■ PAGE EXCERPT
⁂

Terms and Conditions

Terms and Conditions of Trade



ACN 006 929 139




In these Terms:

1.1.   Agreement” means any agreement between the Company and the Customer for the sale of Goods and/or provision of Services.

1.2.   “Company” means Altendorf Asia Pacific Pty Limited ACN 006 929 139.

1.3.   “Company’s Premises” means the Company’s principal place of business as shown in the records of the Australian Securities and Investments Commission from time to time.

1.4.   “Consequential Loss or Damage” means loss of profits, revenue, use or opportunity, re-installation costs, removal costs and any remote or indirect form of loss or damage.

1.5.   “Goods” means all equipment and goods including consumables sold and/or delivered by the Company to the Customer from time to time.

1.6.   “GST” means the Goods and Services Tax imposed by A New Tax System (Goods & Services Tax) Act 1999 and any related act and/or regulations.

1.7.   “Services” means all installation, commissioning, maintenance, repair and on-site technical support services provided by the Company to the Customer from time to time.

1.8.   “Service Charges” means the moneys charged by the Company for the provision of the Services.

1.9.   “Terms” means these Terms and Conditions of Trade.



2.1.   These Terms apply to the sale of Goods and/or the provision of Services to the Customer by the Company.

2.2.   No amendment, alteration, waiver or cancellation of these Terms is binding on the Company unless confirmed in writing by the Company.

2.3.   The Customer acknowledges and agrees that:

2.3.1.   no employee or agent of the Company may make, and the Customer has not relied on, any representation, warranty or promise in relation of the Goods and/or the Services other than as contained in these Terms;

2.3.2.   the Customer has determined that the Goods and/or the Services are fit for the purpose for which they are required;

2.3.3.   the Customer has not relied on the skill and judgement of the Company in selecting the Goods and/or the Services; and

2.3.4.   the Customer has checked the Goods and/or Services for suitability, functionality, completeness, and any performance values or specifications given by the Company.



3.1.   Prices quoted are strictly ex the Company’s premises, and do not include costs for packaging, delivery, freight, insurance, installation and/or commissioning unless stated and, subject to clause 3.2, are fixed for a period of thirty (30) days from the date of the quotation.

3.2.   Prices quoted are subject to change if:

3.2.1.   there is any delay by the Customer in the performance of any of the Customer’s obligations resulting in additional costs; or

3.2.2.   there is any variation in the cost price to the Company by the manufacturer between the date of the quotation and the date of delivery of the Goods to the Company by the manufacturer.

⁂

Reproduce the stretch of the terms and conditions from "3.2.   Prices quoted" through "by the manufacturer." word for word.

Records from a dataset:
⁂

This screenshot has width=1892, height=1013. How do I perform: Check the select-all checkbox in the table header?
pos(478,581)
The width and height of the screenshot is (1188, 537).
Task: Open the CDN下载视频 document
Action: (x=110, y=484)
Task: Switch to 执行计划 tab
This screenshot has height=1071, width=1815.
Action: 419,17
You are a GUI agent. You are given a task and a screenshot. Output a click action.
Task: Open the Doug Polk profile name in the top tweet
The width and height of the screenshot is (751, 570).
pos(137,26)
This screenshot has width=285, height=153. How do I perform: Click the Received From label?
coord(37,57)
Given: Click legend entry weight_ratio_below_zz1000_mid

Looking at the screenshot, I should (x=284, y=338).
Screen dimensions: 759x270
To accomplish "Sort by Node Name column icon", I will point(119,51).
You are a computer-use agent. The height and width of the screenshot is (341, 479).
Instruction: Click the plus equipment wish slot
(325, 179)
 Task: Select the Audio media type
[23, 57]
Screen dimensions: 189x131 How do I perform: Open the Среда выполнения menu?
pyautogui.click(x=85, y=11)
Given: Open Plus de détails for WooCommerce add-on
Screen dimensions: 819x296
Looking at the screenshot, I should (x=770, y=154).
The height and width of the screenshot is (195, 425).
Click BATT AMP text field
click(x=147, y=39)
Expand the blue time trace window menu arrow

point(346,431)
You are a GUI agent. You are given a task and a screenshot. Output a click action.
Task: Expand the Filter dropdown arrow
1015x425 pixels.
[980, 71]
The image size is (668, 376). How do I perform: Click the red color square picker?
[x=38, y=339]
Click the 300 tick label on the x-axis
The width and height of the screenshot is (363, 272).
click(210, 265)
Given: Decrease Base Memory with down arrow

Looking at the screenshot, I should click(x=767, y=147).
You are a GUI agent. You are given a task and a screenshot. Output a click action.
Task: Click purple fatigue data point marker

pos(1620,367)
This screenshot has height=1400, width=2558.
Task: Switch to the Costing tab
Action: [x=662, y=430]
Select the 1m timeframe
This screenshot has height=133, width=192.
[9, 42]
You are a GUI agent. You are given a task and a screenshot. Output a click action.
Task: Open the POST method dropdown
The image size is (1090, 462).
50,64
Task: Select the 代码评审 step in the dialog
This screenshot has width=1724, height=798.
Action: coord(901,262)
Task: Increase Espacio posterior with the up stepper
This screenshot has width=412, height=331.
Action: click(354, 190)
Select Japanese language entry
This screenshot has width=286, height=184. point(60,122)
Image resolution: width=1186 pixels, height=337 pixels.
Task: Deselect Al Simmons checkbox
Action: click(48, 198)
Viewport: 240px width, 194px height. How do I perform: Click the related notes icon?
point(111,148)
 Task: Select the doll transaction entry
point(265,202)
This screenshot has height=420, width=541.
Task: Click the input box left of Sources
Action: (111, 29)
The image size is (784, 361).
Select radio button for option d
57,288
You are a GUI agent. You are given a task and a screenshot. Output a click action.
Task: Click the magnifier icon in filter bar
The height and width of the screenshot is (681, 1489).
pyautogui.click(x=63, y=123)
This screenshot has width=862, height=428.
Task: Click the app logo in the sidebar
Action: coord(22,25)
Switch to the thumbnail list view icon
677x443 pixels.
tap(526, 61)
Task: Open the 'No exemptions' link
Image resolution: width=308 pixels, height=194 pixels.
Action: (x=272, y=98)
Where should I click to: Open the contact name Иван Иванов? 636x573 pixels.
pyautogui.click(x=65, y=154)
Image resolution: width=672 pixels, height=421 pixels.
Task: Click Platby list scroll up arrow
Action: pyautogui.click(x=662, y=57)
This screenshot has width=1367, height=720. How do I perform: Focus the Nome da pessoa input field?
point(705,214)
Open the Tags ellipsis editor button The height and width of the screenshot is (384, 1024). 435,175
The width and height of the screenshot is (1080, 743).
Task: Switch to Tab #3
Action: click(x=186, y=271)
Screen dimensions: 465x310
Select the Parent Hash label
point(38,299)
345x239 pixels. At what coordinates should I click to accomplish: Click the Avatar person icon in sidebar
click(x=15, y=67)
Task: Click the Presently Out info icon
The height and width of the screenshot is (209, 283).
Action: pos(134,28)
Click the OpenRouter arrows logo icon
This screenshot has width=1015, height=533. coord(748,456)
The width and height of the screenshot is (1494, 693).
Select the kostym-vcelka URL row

⁂

■ OUTPUT OF THE TASK
3.2.   Prices quoted are subject to change if:

3.2.1.   there is any delay by the Customer in the performance of any of the Customer’s obligations resulting in additional costs; or

3.2.2.   there is any variation in the cost price to the Company by the manufacturer between the date of the quotation and the date of delivery of the Goods to the Company by the manufacturer.